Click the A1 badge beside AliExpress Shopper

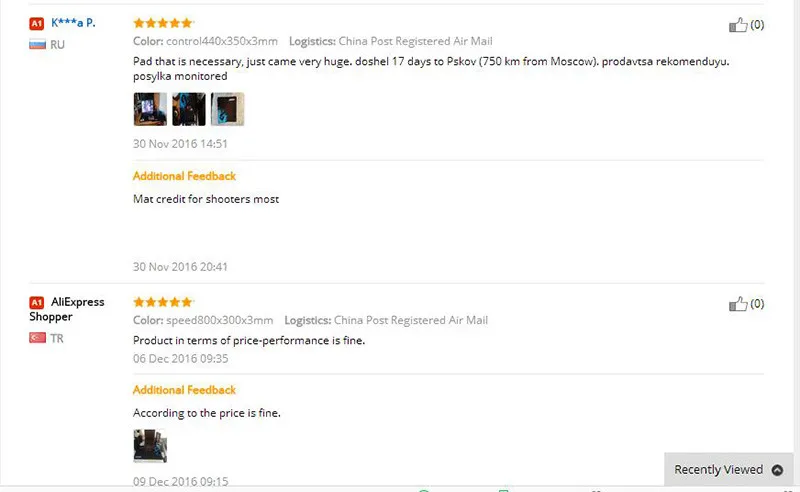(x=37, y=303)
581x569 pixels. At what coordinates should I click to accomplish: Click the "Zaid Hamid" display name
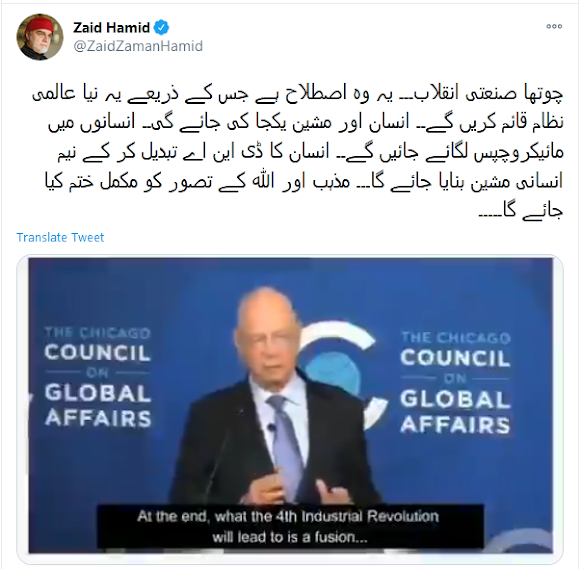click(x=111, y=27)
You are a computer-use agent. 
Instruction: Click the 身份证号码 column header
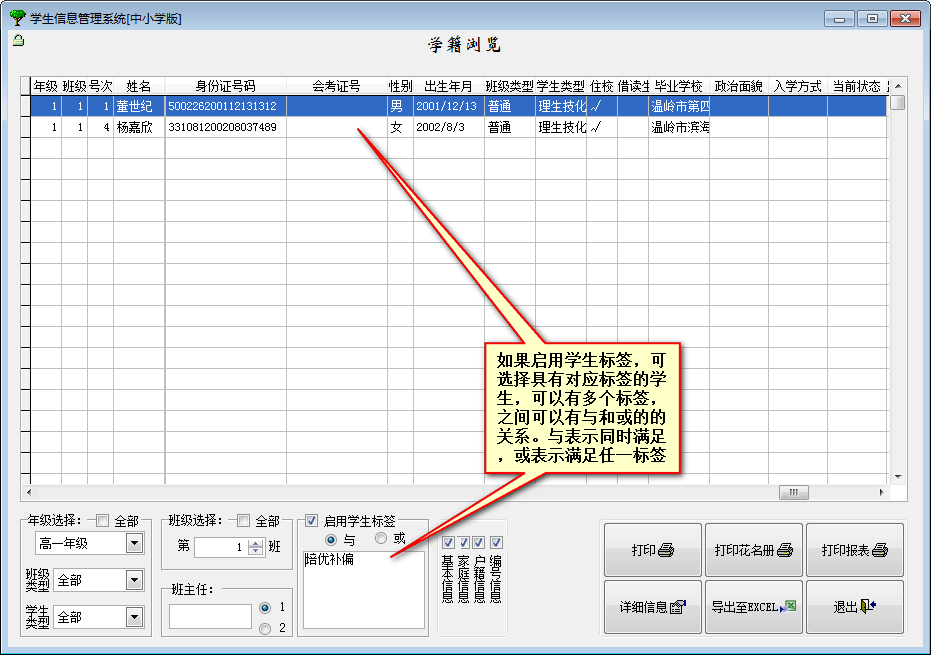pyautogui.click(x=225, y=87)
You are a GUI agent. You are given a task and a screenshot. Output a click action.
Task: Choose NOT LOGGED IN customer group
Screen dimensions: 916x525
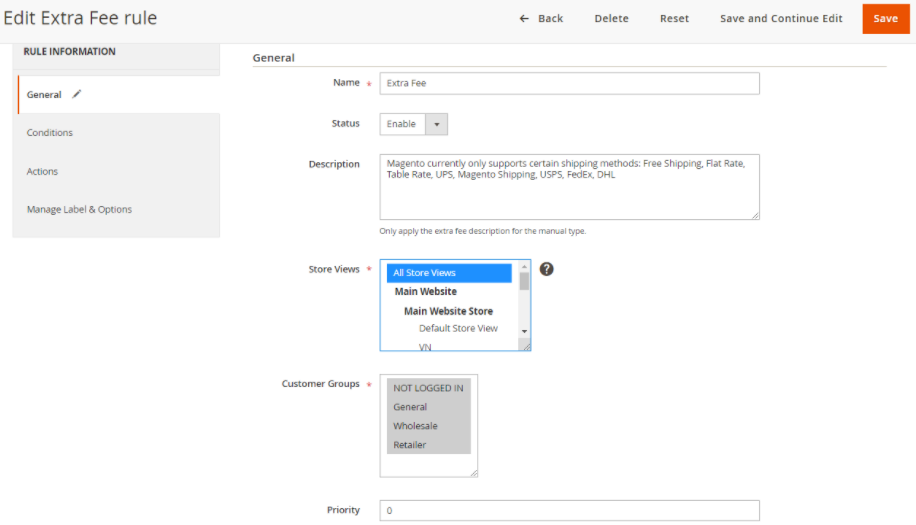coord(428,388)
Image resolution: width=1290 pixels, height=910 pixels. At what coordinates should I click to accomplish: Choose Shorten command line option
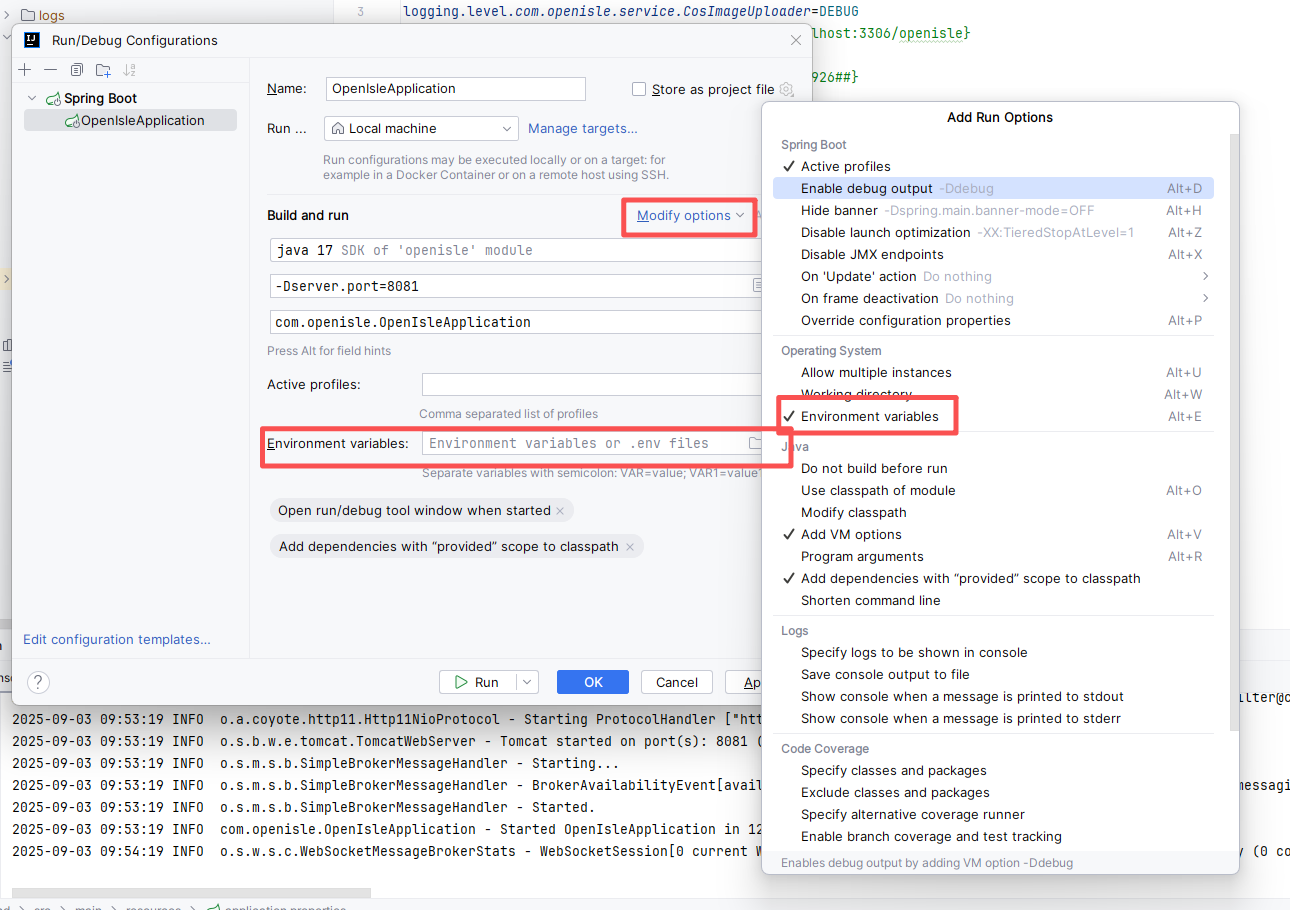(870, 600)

______

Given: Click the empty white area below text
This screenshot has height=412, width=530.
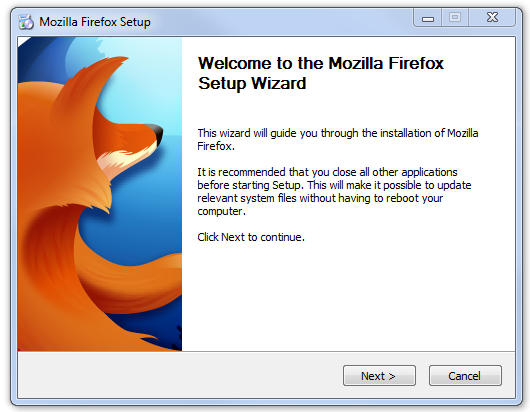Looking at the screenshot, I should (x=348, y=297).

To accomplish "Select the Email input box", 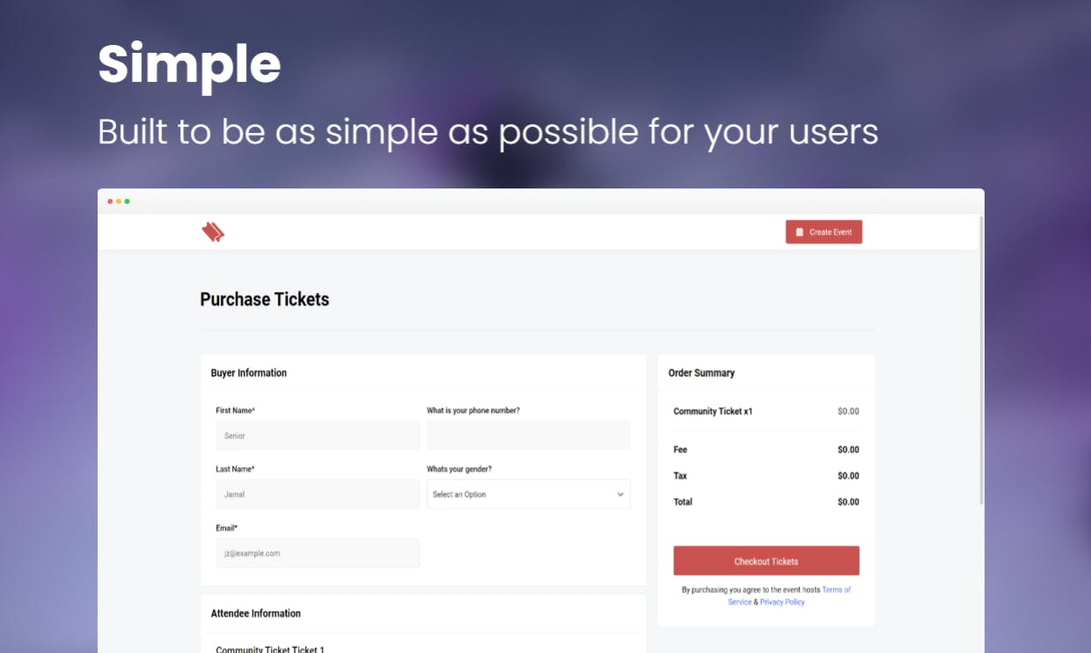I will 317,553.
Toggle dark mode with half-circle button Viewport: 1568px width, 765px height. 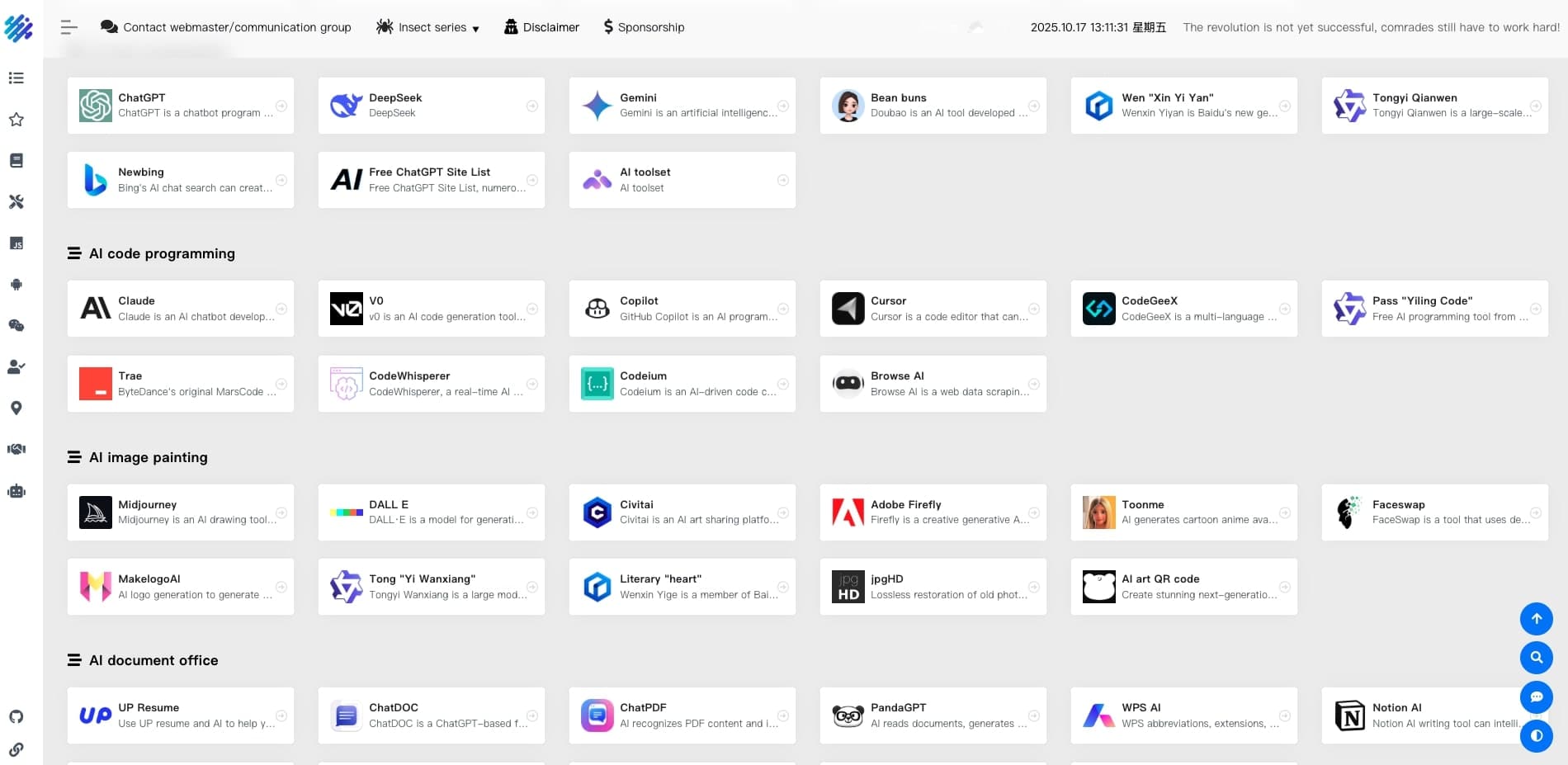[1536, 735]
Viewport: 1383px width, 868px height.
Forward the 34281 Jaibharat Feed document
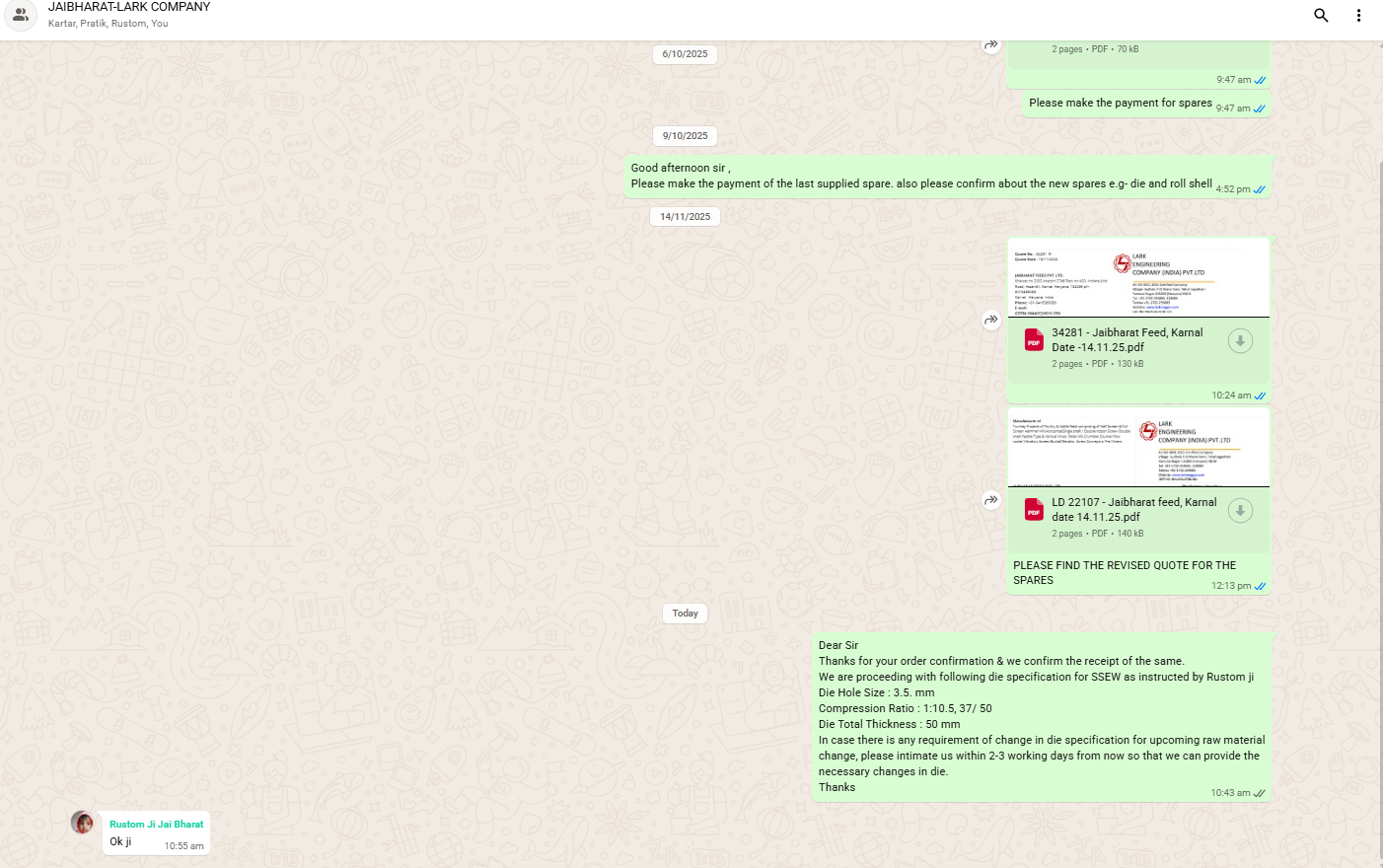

______

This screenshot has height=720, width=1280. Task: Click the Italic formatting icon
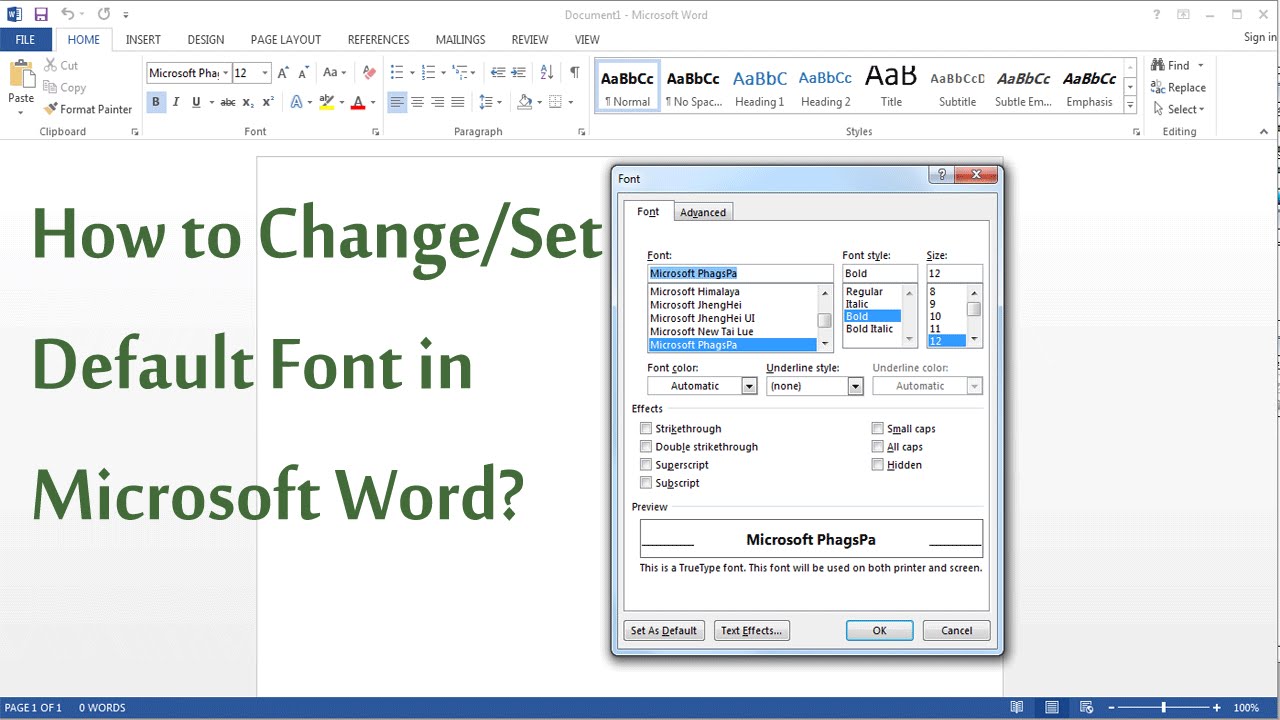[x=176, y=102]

______

Line count for "agent": report how many lines in the data above include it, with no other words.

Problem solution: 2